PROVIDED MATERIAL:
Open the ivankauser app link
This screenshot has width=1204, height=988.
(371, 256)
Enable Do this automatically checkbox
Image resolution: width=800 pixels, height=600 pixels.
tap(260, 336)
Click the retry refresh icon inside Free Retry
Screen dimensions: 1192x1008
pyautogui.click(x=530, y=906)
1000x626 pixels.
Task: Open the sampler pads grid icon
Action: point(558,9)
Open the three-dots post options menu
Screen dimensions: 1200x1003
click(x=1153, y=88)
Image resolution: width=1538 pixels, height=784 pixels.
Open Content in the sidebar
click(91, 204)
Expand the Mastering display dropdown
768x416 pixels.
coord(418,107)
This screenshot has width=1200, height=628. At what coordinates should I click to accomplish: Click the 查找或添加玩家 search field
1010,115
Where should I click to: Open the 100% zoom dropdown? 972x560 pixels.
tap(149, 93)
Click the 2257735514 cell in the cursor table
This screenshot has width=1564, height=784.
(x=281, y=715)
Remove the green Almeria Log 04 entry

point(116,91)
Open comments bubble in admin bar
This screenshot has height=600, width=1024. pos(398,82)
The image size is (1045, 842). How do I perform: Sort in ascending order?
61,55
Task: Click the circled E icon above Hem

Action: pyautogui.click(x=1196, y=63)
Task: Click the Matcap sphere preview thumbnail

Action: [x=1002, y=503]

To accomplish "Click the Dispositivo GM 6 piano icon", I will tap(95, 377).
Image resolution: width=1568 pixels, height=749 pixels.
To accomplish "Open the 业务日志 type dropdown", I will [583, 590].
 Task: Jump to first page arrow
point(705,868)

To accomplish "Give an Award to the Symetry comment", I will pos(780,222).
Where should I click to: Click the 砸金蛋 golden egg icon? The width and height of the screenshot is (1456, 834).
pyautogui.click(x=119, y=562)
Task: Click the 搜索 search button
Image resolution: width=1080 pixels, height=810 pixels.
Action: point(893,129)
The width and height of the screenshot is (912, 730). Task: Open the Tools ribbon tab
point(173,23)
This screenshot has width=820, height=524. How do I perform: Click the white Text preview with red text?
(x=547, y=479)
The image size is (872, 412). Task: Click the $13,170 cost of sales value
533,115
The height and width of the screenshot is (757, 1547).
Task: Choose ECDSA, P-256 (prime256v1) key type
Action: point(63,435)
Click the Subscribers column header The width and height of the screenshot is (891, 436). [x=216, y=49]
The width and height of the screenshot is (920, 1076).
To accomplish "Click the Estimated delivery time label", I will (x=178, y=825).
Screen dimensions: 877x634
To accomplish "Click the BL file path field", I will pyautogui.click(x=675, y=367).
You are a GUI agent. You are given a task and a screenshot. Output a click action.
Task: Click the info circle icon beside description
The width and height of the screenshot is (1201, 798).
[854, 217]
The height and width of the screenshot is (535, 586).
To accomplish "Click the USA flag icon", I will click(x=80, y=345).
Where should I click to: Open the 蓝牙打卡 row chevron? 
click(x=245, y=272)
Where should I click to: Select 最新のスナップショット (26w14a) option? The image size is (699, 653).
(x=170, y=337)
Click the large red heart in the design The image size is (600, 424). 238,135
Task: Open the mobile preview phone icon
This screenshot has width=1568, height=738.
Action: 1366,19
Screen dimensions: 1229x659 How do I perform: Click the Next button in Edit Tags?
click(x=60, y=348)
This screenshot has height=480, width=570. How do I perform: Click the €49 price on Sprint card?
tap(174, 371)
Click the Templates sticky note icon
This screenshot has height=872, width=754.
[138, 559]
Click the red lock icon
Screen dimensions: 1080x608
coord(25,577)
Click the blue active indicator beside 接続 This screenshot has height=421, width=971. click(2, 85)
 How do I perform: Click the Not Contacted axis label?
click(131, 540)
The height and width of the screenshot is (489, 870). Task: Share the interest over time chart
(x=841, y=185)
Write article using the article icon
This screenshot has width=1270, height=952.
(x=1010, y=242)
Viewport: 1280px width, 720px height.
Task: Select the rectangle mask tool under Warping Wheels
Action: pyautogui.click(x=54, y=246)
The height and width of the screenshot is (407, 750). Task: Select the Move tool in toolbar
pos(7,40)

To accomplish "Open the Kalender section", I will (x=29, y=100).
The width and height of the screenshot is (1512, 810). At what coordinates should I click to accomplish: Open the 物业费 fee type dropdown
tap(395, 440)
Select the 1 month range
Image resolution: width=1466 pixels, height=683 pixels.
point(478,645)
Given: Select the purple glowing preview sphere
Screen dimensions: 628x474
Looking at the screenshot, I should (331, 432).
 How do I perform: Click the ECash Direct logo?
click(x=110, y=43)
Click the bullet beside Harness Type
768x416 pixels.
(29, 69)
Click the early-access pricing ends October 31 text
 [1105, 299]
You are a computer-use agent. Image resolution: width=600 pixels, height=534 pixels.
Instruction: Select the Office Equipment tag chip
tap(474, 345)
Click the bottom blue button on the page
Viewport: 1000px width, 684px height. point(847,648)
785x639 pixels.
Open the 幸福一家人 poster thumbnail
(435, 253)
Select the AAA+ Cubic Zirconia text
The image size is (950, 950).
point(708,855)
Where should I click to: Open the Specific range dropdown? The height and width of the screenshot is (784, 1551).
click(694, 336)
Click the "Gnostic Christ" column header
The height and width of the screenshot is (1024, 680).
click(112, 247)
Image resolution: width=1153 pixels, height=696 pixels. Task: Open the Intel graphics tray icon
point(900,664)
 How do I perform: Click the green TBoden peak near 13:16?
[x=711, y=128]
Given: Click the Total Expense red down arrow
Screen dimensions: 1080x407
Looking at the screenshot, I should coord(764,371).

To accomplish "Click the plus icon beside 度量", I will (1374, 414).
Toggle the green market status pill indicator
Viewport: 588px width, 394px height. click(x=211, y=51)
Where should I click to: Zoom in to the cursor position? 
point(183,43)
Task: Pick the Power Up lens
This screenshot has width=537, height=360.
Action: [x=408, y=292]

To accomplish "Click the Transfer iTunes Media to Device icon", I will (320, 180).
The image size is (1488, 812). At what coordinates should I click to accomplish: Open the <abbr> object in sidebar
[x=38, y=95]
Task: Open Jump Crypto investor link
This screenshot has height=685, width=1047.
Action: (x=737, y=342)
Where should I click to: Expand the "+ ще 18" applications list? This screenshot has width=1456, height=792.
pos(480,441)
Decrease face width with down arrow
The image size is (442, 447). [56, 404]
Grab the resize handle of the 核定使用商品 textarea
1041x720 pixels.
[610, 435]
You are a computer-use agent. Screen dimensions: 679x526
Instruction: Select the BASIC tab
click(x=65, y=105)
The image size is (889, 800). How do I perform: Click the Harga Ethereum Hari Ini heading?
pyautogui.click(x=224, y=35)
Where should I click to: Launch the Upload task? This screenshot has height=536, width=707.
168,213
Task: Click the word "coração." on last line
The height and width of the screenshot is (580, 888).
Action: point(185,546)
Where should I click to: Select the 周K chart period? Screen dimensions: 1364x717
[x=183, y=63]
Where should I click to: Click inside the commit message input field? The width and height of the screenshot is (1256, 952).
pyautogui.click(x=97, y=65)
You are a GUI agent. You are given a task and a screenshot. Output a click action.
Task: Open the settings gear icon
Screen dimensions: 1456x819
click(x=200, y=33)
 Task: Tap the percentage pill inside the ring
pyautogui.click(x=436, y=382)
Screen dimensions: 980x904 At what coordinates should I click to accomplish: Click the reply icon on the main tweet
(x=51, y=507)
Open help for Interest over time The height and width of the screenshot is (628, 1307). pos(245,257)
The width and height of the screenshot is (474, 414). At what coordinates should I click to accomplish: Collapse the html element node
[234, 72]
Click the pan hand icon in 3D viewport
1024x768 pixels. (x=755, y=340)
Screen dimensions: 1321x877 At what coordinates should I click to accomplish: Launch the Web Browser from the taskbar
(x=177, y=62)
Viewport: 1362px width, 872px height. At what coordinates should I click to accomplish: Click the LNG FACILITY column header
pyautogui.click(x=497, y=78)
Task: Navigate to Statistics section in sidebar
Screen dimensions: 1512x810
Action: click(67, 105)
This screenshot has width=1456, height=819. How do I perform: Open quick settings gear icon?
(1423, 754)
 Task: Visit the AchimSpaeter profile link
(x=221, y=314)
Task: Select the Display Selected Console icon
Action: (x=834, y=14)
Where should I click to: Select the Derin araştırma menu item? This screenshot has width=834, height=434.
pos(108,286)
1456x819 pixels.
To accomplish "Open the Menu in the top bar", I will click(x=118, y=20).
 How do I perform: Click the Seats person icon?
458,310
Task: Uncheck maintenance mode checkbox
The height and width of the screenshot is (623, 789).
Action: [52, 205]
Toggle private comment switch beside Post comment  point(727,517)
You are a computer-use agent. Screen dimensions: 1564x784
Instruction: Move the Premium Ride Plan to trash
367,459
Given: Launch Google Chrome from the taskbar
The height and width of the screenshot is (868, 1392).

YOUR GOAL:
Please pick out every line in the records above that contains the string "arrow", matching case exactly, and copy each of those lines in full.

WORKED SOLUTION:
 Task: Jump to first page arrow
Given: Click the Total Expense red down arrow
Decrease face width with down arrow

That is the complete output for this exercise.